*** Opening Data for this exercise ***
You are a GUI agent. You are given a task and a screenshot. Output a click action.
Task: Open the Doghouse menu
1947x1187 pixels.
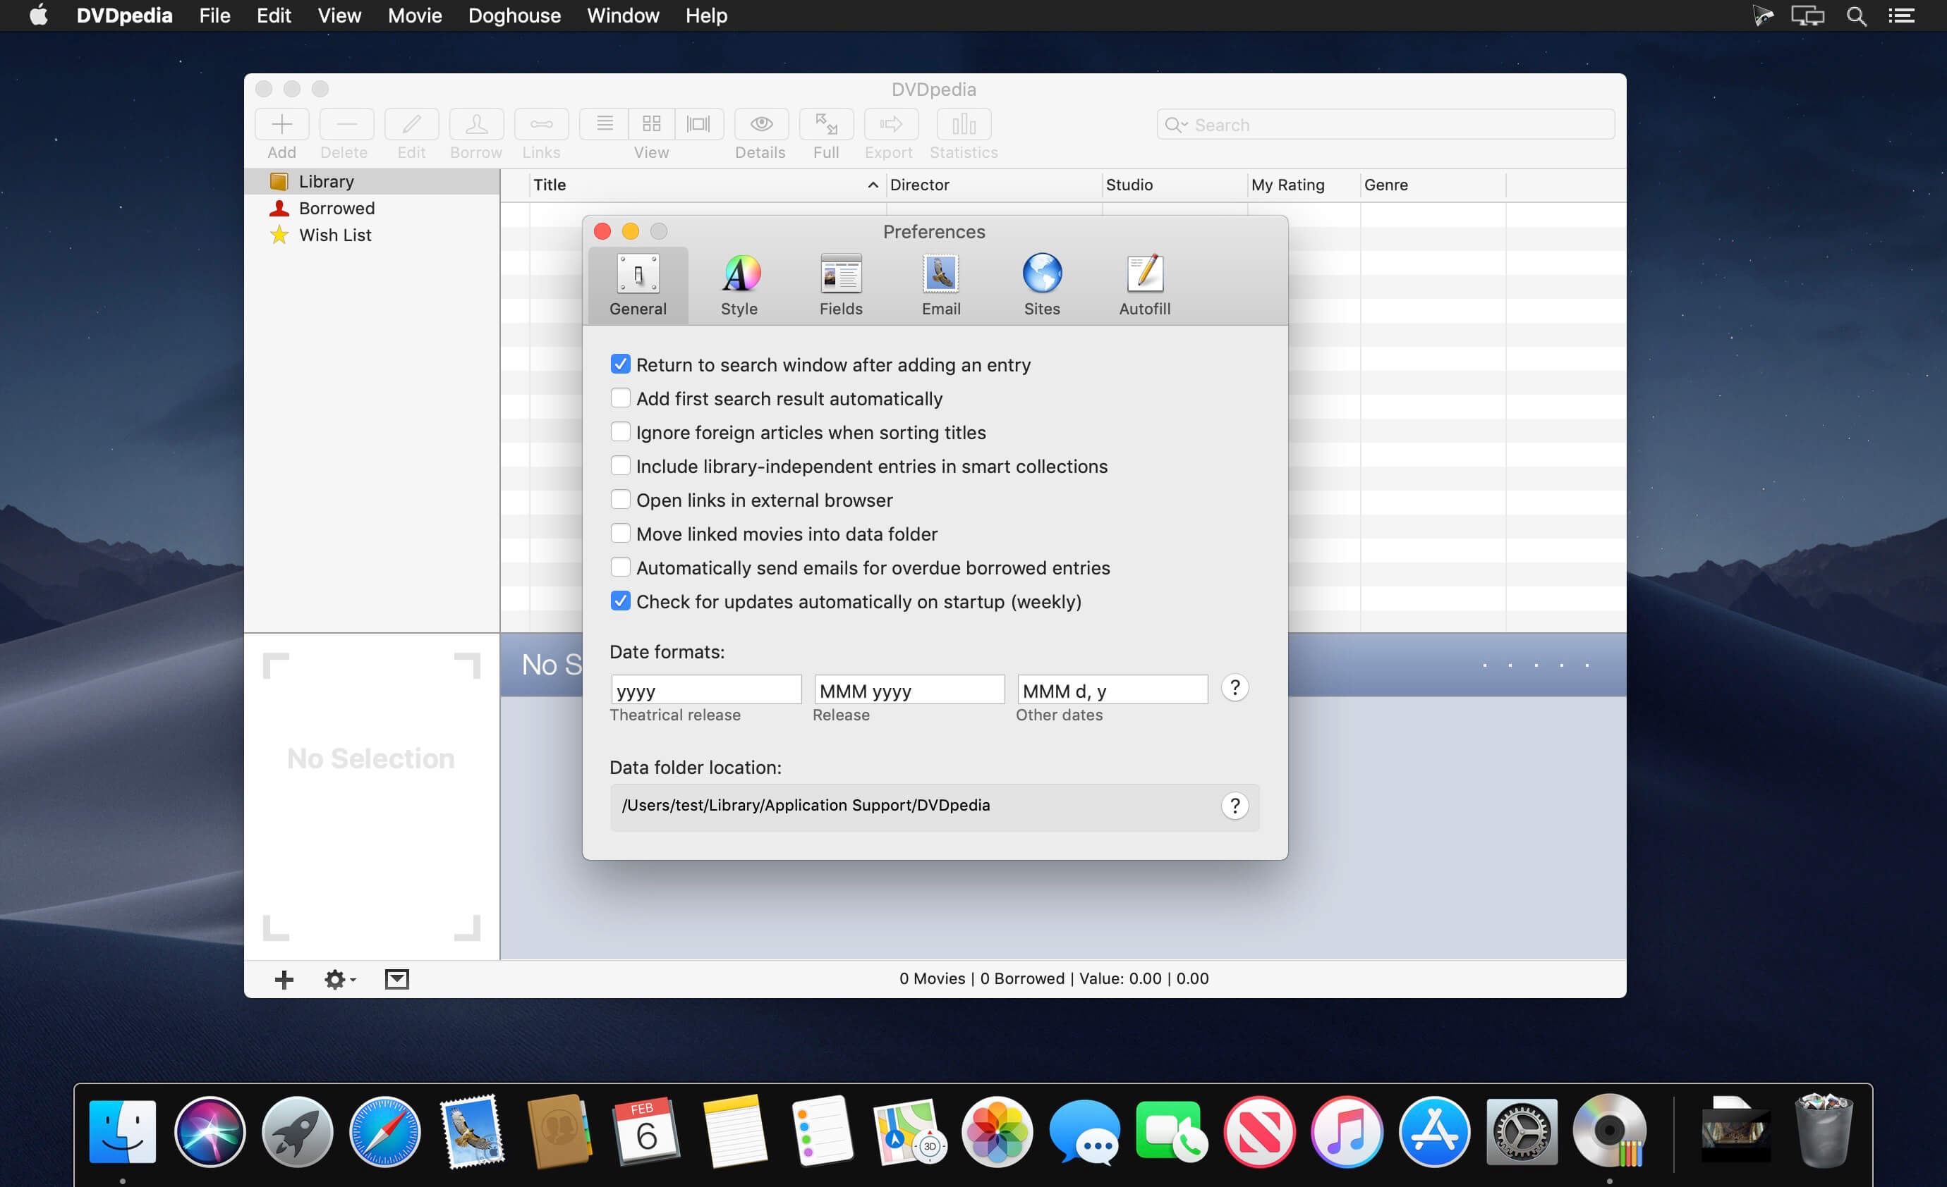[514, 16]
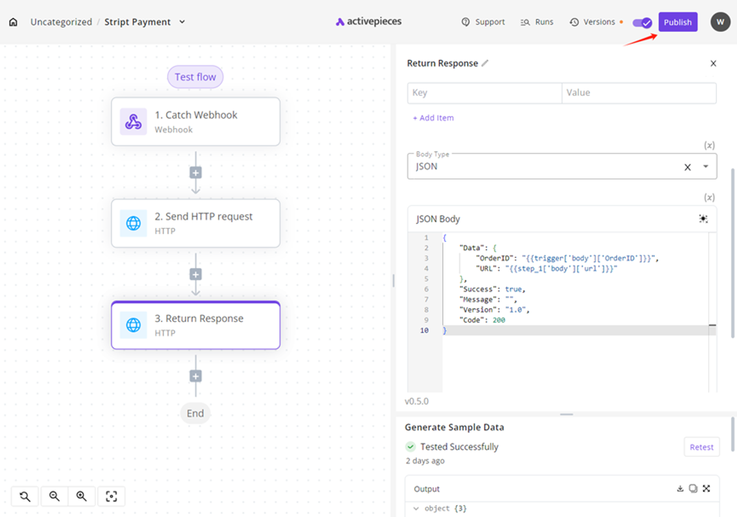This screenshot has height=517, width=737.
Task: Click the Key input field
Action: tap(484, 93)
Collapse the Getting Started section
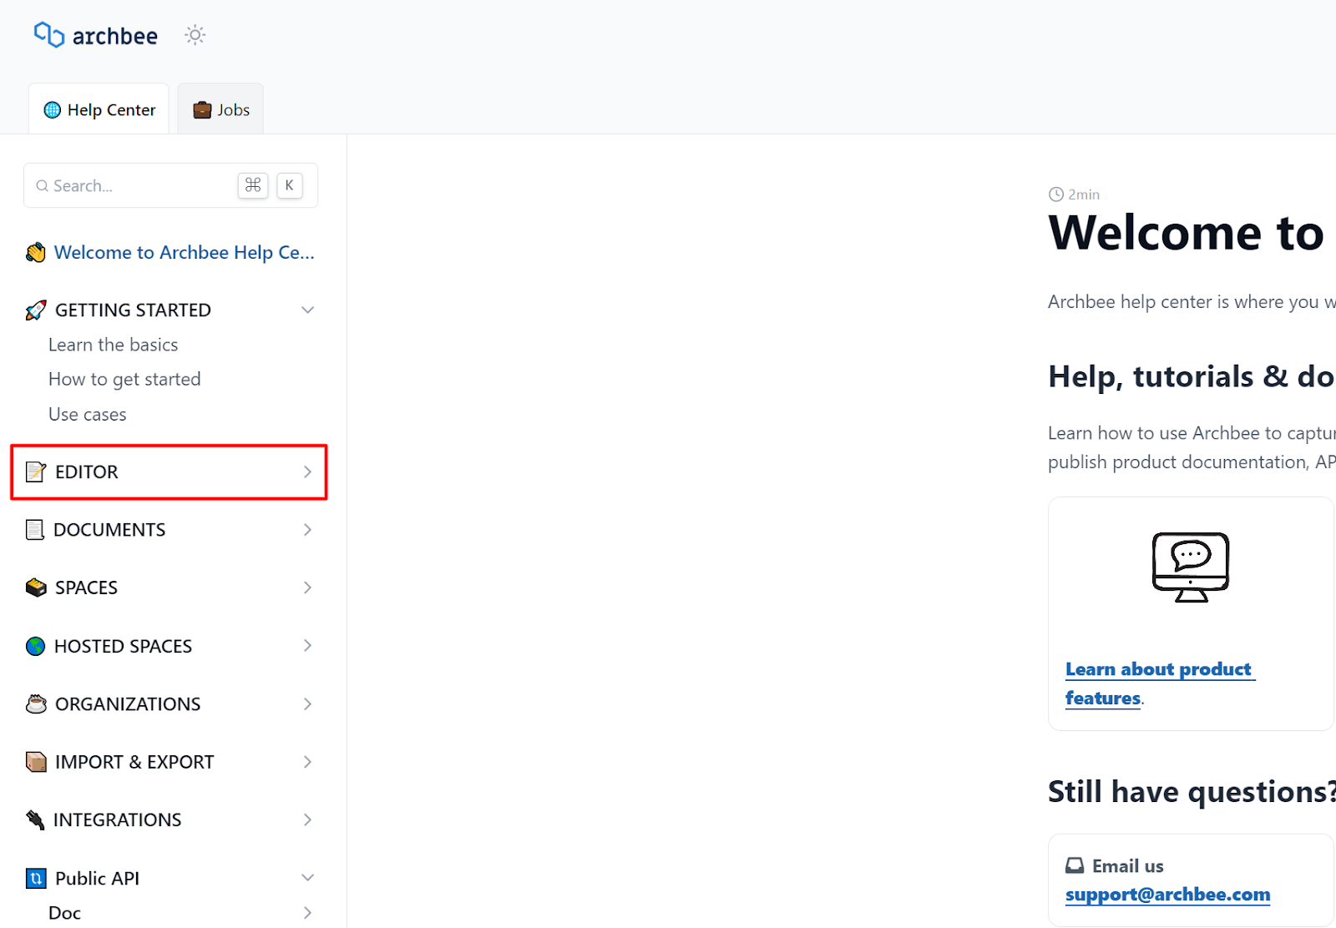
*** Closing Data for this exercise ***
*** Opening Data for this exercise ***
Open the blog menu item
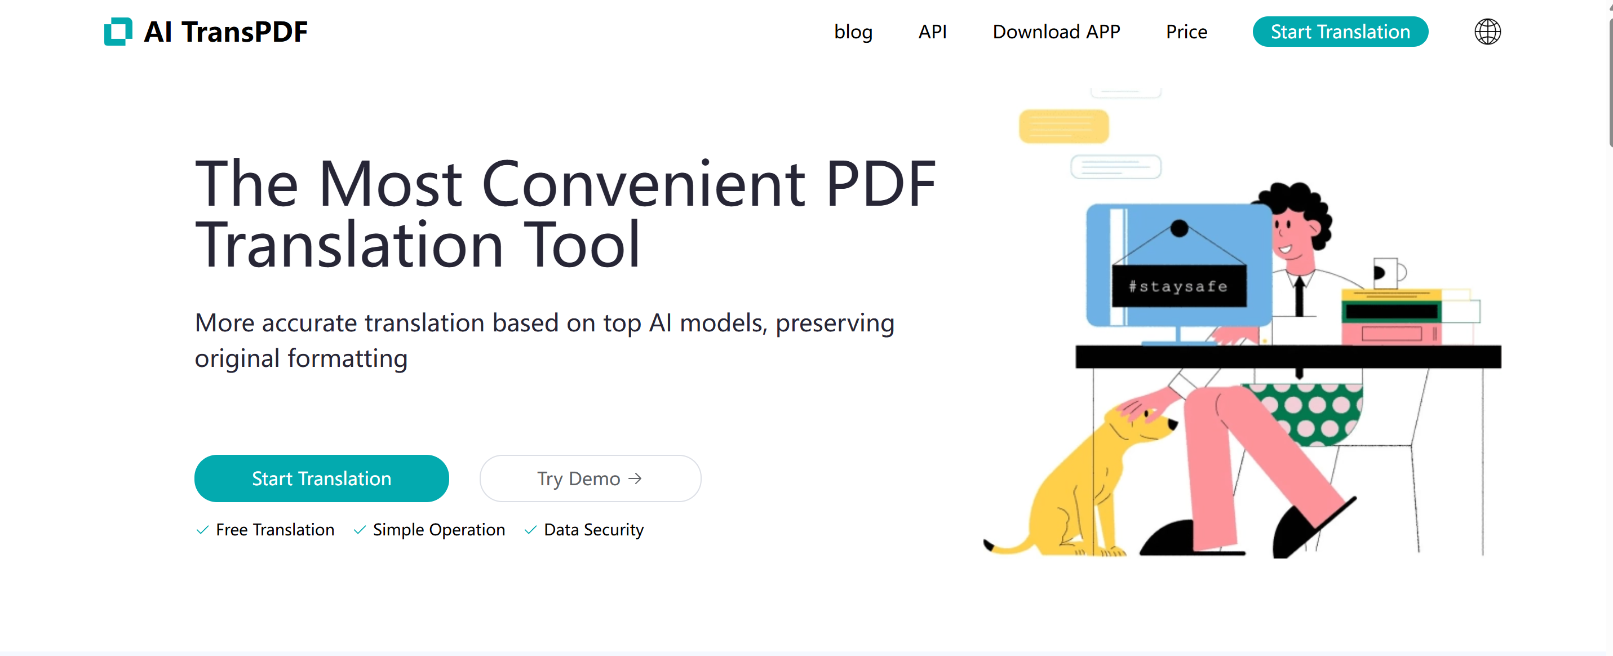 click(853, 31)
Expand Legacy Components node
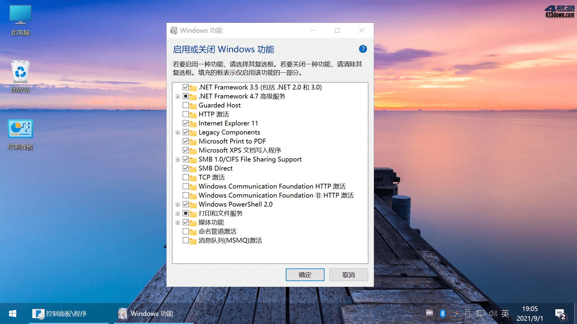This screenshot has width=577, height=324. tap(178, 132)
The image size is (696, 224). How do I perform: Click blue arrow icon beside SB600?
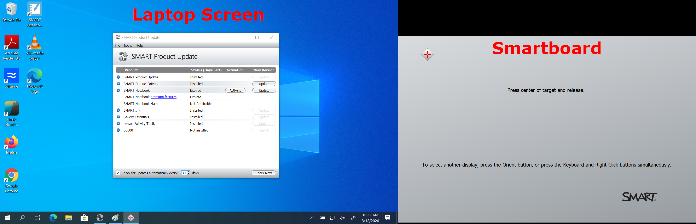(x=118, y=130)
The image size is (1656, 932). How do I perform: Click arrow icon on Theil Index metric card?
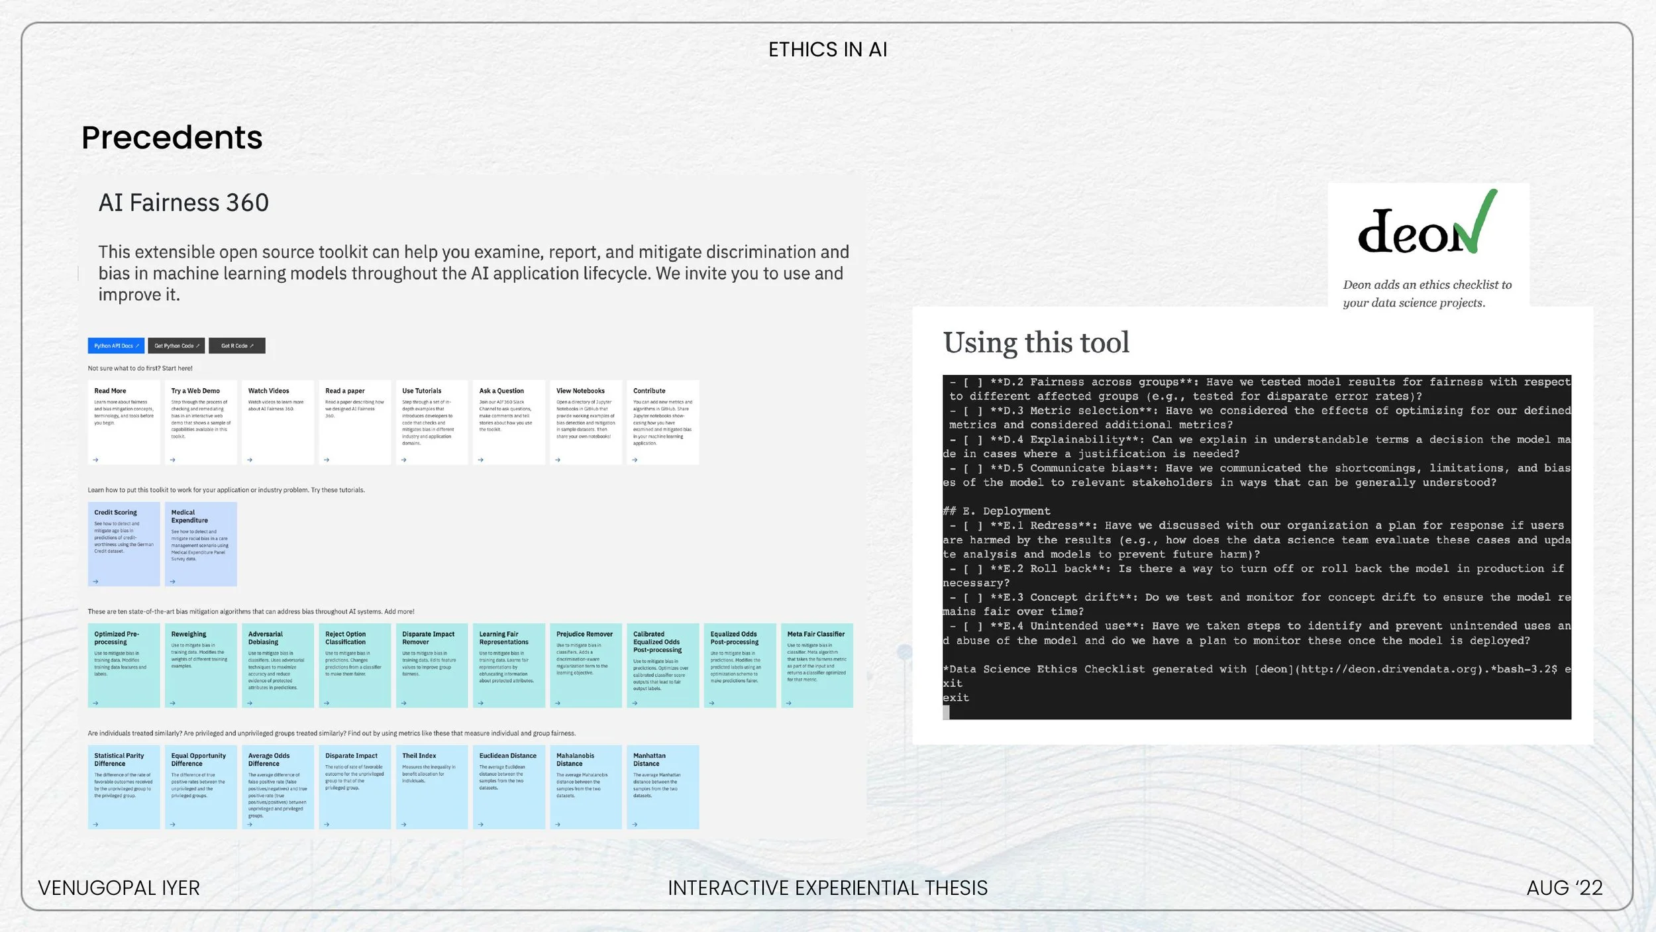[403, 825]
*** Closing Data for this exercise ***
*** Opening Data for this exercise ***
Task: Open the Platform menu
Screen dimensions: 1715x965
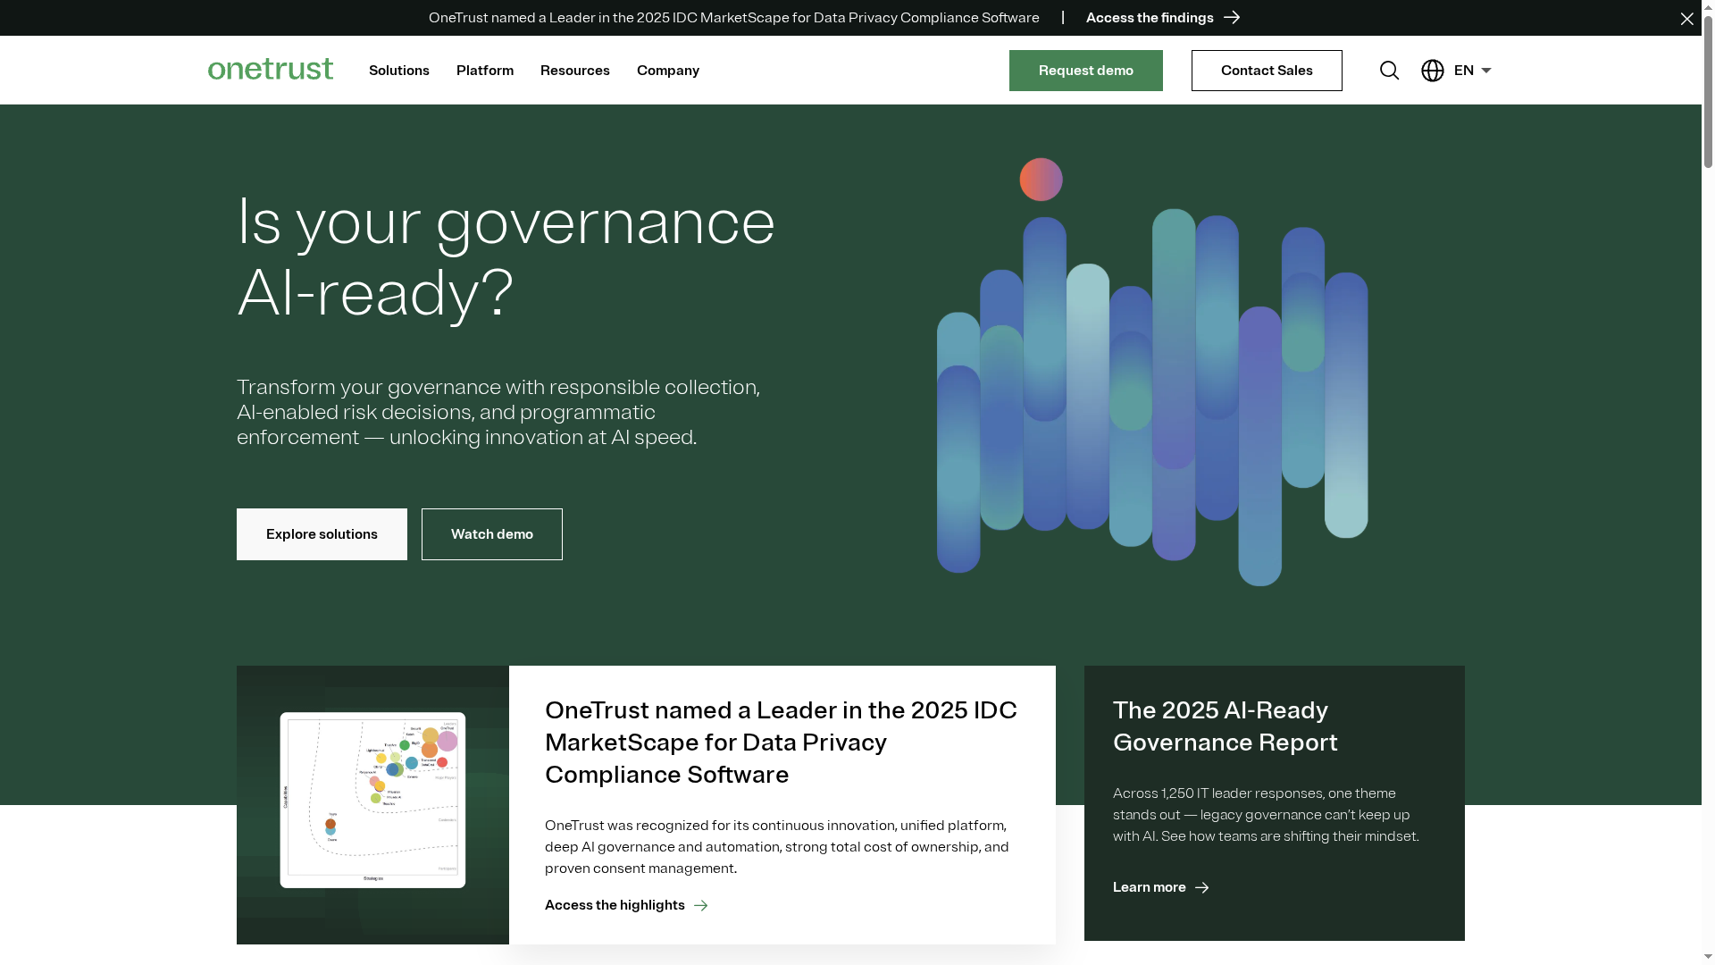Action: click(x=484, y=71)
*** Closing Data for this exercise ***
- Assigned task:
Look above for the line containing "1947x1187 pixels.", then copy exactly from it through the line containing "Collapse the Getting Started section", keeping both and leaving out pictures. Add nothing else.

- Answer section:
1947x1187 pixels.
[514, 16]
This screenshot has height=517, width=737.
Task: Click the Key input field
Action: tap(484, 93)
Collapse the Getting Started section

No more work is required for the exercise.